Travel-halting blizzard for New England

Roofs could collapse.

12 Mar 2018 – New England to face another nor’easter and blizzard conditions, warns

Up to two feet (60 cm) of snow – or even more – are forecast for parts of Connecticut, Massachusetts, Rhode Island, New Hampshire and Maine.

Several inches of snow are forecast, or have already accumulated, in parts of Tennessee, Kentucky, North Carolina, West Virginia and Virginia. Smaller snowfall amounts are expected in Pennsylvania, New Jersey and around the New York City area.

Flat roofs that have not been cleared of the excessive snowfall from the last nor’easter may fail during this heavy snow event, says Accuweather.

Thanks to Vance for these links

3 thoughts on “Travel-halting blizzard for New England”

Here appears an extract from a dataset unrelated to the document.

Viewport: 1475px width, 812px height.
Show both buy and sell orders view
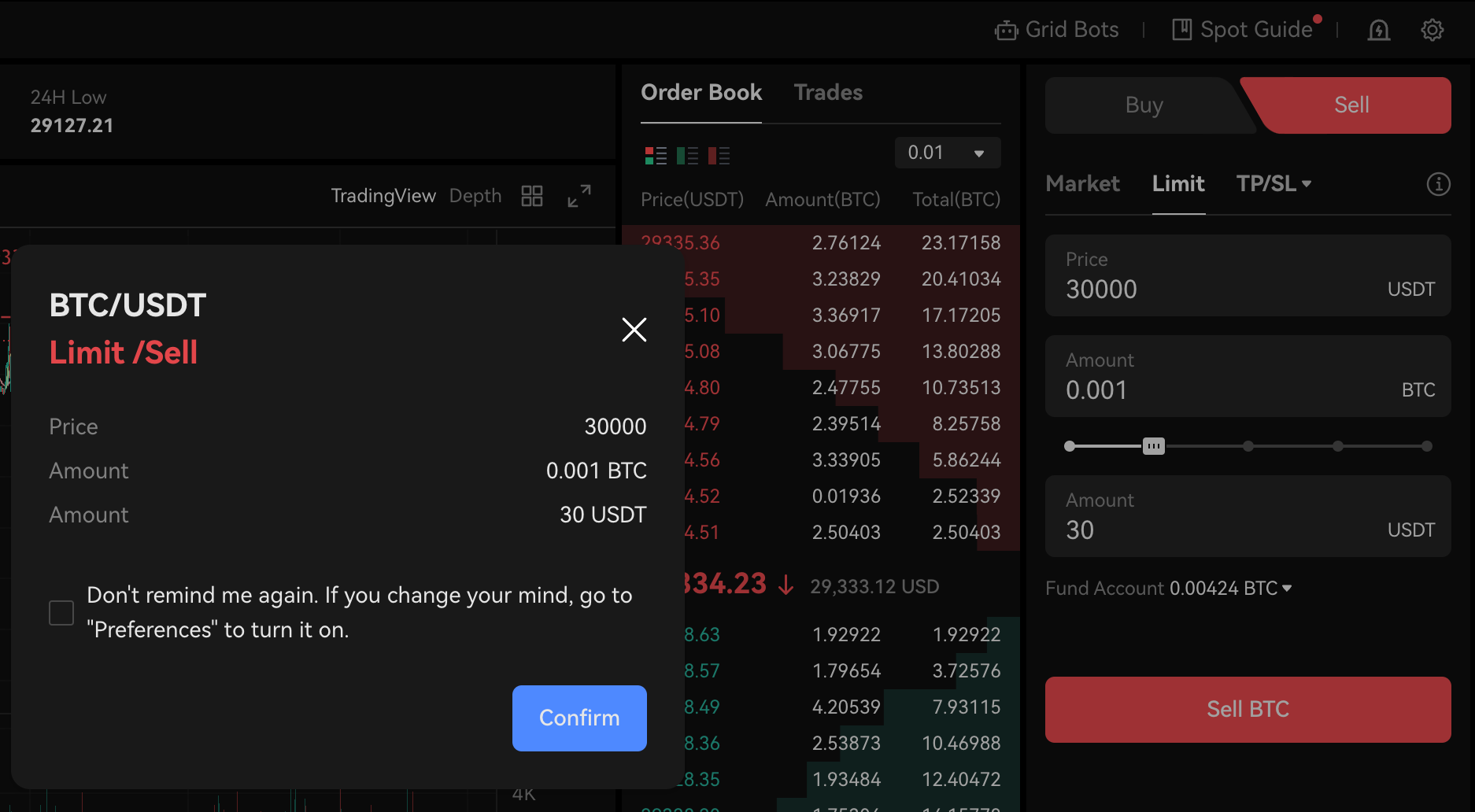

  1. Back in 1967 at about this time of year as a High School student in western Massachusetts, and on four consecutive Tuesdays, there were major snowstorms. In one particularly fast one, it didn”t even start snowing until after 8:00 AM and there was six inches on the ground by noon. So even though this is unusual it is definitely normal weather, and cannot have any connection with global warming.

  2. Looks like a solid NorEaster, snow all the way to the coast, which included snow in DC by the looks of it.

  3. Although I live quite a bit south of New England, here in southeastern VA we had the beginning of this storm… which hit as windy, icy rains. This AM with warnings of coastal flooding in many areas as well as black ice warnings early AM.

    While this is no where near as bad as what New England is getting… it sure does remind me of why I left the place almost 20 years ago! I got sick of having to get up an hour or two ahead of when I normally would to dig out the car if I wanted to use it (although I normally took the subway & bus – eventually sold the car off because it was such a huge hassle there).

    And I worry about my brother in NH – who works in the water department and helps man the snow plows. Sometimes he has to walk into work (3 miles or so) because the roads are impassible until the trucks get to plowing.